Reflection across $OM$ swaps the tangents at $A$ and $B$. Hence $P$ is invariant under this reflection. The fixed locus of this reflection in the plane is exactly the line through $O$ perpendicular to $OM$, which is the line through $O$ parallel to $l$.

Therefore $P$ lies on the line through $O$ parallel to $l$.

This step identifies the geometric constraint imposed on the vertex $P$ by symmetry of tangency.

Completion of the argument

If a point $P$ admits a triangle $PQR$ satisfying the given conditions, then the corresponding tangency points $A$ and $B$ are symmetric with respect to $OM$ by Lemma 3. By Lemma 4, this implies $P$ lies on the line through $O$ parallel to $l$.

Conversely, let $P$ be any point on the line through $O$ parallel to $l$. The reflection symmetry about $OM$ maps $P$ to itself, so the tangents from $P$ to $C$ meet $C$ at two points symmetric with respect to $OM$. Denote these points by $A$ and $B$. Constructing tangents at $A$ and $B$ yields points $Q$ and $R$ on $l$ that are symmetric about $M$, so $M$ is the midpoint of $QR$. The triangle formed by the tangents at $A$, $B$, and $M$ has incircle $C$ and vertices $P$, $Q$, $R$.
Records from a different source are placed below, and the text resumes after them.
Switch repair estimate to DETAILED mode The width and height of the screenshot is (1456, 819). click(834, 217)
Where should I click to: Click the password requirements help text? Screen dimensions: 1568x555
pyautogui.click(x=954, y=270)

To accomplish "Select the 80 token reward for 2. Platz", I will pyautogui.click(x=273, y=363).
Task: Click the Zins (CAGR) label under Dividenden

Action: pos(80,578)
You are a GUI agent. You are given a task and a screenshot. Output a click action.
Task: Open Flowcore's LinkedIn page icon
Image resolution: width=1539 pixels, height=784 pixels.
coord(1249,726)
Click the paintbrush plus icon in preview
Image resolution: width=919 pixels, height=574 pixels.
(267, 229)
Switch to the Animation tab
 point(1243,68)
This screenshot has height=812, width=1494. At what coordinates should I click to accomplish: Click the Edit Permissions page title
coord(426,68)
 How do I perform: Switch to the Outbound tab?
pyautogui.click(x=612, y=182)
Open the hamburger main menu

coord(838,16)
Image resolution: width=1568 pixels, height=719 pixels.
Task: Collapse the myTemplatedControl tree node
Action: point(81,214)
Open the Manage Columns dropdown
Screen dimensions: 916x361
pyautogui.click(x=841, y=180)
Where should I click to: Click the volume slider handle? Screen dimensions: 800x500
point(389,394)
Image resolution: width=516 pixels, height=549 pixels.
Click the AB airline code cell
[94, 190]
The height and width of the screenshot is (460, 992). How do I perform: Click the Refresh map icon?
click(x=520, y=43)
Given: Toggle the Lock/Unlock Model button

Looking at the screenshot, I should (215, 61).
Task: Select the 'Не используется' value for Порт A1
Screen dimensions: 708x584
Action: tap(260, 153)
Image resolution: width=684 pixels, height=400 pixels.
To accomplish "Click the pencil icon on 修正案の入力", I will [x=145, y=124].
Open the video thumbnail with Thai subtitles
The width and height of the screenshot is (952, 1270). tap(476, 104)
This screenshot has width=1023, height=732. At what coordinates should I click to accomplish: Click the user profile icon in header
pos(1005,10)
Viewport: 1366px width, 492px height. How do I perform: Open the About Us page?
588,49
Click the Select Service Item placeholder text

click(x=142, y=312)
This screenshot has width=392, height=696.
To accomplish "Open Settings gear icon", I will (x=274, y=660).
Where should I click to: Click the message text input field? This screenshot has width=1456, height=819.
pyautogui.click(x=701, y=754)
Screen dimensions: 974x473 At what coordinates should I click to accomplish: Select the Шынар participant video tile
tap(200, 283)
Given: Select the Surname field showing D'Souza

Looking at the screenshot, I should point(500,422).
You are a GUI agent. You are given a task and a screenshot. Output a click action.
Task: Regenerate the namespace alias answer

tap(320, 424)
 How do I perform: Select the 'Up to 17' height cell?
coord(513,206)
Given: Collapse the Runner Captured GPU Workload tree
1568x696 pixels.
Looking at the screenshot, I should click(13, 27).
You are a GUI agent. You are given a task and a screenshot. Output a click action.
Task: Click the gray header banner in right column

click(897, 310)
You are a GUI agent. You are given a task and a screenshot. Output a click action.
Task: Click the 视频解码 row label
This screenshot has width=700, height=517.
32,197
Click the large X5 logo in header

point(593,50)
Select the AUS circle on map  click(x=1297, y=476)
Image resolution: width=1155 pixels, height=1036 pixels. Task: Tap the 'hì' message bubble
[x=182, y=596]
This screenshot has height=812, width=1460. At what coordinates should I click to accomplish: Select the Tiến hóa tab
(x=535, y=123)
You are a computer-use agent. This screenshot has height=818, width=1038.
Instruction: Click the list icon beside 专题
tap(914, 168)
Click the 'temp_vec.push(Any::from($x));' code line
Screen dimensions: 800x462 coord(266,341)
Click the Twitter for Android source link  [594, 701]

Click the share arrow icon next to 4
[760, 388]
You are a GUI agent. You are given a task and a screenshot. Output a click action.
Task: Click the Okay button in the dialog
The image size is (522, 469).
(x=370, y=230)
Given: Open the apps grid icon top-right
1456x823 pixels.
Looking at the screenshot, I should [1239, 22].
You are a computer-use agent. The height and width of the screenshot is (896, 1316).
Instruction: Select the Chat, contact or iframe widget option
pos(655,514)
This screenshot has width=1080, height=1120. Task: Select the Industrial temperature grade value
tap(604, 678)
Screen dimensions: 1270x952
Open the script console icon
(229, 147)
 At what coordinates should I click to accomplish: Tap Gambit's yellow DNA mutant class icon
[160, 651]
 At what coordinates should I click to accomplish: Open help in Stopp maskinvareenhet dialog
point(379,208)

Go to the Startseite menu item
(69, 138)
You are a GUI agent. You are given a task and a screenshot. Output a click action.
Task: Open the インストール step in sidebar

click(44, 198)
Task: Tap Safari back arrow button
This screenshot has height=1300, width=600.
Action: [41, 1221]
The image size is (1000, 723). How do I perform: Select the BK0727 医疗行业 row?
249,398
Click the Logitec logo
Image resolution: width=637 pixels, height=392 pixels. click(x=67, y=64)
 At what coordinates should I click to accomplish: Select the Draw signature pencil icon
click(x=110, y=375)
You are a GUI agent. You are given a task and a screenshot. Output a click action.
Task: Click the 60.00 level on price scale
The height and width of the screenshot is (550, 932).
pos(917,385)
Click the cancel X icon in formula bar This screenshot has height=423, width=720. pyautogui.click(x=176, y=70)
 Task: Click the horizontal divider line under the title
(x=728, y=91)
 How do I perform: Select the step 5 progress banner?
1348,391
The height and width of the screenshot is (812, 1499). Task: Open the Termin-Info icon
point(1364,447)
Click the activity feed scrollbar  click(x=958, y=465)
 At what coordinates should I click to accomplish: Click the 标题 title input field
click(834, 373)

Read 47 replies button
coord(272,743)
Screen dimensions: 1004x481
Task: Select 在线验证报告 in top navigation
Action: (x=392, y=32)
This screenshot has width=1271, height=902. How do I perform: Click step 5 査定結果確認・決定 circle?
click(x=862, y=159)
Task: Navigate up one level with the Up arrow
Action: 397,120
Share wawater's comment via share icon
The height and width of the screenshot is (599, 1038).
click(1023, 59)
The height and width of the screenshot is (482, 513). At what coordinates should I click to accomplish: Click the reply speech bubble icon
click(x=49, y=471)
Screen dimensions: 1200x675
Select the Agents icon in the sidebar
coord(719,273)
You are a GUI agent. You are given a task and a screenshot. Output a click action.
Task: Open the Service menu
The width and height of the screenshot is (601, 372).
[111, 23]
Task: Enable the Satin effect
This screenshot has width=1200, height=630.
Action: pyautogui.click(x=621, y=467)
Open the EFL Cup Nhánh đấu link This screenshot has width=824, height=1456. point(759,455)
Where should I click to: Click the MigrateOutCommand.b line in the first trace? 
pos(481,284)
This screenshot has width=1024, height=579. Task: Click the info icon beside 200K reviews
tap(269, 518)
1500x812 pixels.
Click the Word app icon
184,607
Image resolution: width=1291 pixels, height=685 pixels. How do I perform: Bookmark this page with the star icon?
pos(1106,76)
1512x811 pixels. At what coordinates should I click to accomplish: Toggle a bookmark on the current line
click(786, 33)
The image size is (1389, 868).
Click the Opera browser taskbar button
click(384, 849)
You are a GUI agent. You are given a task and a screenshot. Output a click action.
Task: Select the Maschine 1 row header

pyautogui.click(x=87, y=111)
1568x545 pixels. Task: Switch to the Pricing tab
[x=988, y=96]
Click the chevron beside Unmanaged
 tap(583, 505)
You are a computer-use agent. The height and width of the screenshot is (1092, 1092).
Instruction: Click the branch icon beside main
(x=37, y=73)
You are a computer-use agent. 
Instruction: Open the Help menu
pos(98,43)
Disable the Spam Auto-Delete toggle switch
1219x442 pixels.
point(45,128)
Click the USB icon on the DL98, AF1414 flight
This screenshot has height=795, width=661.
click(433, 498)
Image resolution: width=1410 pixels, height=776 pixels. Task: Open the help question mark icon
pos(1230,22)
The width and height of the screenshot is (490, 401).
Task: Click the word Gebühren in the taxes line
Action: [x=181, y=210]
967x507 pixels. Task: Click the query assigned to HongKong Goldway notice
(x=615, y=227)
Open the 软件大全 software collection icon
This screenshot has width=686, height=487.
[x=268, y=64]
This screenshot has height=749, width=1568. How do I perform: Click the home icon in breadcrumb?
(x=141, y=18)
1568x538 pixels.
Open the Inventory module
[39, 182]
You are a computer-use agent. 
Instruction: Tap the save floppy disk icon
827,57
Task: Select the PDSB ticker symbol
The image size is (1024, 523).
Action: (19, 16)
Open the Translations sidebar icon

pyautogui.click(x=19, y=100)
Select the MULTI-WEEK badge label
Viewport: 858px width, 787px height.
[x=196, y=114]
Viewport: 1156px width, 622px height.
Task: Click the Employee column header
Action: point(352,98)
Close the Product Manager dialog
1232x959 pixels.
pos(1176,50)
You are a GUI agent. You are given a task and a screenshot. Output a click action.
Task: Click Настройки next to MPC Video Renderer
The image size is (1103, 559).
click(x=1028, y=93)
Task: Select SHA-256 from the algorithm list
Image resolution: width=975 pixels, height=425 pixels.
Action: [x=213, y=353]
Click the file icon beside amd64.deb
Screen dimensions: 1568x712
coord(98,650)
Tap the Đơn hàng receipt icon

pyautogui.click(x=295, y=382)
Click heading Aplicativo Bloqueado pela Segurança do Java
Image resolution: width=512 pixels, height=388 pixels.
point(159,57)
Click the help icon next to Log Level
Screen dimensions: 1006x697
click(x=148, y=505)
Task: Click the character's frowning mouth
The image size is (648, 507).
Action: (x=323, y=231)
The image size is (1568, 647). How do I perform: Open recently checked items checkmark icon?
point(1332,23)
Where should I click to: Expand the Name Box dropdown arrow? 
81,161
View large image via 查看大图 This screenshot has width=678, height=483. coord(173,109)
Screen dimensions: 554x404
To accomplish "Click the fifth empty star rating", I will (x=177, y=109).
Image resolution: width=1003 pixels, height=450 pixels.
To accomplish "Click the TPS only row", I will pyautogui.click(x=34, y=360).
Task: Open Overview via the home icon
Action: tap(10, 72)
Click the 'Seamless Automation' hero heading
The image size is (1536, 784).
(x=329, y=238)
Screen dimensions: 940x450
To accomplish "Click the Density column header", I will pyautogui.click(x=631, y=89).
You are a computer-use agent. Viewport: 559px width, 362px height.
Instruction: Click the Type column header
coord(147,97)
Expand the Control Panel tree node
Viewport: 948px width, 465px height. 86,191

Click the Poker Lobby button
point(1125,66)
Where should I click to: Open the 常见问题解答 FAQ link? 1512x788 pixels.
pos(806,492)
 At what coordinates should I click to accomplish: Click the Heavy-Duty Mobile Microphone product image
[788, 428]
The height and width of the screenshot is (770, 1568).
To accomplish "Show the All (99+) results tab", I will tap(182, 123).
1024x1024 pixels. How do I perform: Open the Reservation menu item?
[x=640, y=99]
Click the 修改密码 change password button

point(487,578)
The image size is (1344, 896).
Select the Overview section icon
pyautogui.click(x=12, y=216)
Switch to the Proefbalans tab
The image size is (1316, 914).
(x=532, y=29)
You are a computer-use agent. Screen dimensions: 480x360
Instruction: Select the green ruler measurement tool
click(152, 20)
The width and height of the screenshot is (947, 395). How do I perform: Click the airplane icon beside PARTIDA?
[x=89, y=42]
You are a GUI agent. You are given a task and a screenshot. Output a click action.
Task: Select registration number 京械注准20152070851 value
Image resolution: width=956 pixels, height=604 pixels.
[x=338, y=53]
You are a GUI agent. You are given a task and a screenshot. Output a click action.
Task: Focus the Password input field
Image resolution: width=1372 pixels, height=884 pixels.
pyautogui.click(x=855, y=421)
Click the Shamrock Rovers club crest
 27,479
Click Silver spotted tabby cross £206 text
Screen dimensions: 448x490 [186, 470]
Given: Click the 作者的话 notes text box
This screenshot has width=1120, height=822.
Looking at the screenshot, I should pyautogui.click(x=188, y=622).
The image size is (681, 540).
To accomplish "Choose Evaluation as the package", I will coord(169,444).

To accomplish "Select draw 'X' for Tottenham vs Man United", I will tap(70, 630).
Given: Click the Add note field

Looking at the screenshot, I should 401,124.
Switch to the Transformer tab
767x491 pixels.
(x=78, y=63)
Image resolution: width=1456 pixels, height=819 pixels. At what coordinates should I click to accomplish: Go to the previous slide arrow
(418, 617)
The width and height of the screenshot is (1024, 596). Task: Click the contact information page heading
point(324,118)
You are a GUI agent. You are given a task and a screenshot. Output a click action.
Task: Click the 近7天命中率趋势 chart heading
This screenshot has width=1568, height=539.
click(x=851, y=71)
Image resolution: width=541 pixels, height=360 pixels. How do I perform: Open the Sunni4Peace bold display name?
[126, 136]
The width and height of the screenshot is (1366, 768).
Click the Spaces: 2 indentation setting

Thus every point on the line through $O$ parallel to $l$ satisfies the required condition, and no other points do.

$$\boxed{\text{The locus of } P \text{ is the line through the center of } C \text{ parallel to } l.}$$

Verification of Key Steps

The symmetry-to-midpoint conversion depends on the fact that reflection across $OM$ preserves the line $l$ and the circle $C$ simultaneously. This uses the orthogonality of $OM$ and $l$; without this orthogonality the midpoint condition would not correspond to a reflection invariant.

The claim that $P$ is fixed under reflection requires checking that both tangents from $P$ to $C$ are exchanged by the reflection, which holds only when the tangency points are symmetric; otherwise the intersection of tangents would move.

The converse construction relies on the uniqueness of tangents from an external point to a circle; if $P$ lies on the boundary of the circle this degenerates, but such cases do not satisfy the triangle condition.

Alternative Approaches

One alternative method uses inversion centered at $M$ to transform the tangent line $l$ into itself and convert tangency conditions into angle conditions on a transformed configuration, reducing the problem to an Apollonius-type locus.

Another approach uses pole-polar duality with respect to $C$, interpreting $l$ as the polar of $M$ and translating midpoint symmetry into harmonic division, which leads to the same conclusion that $P$ lies on a fixed line determined by $O$ and $l$.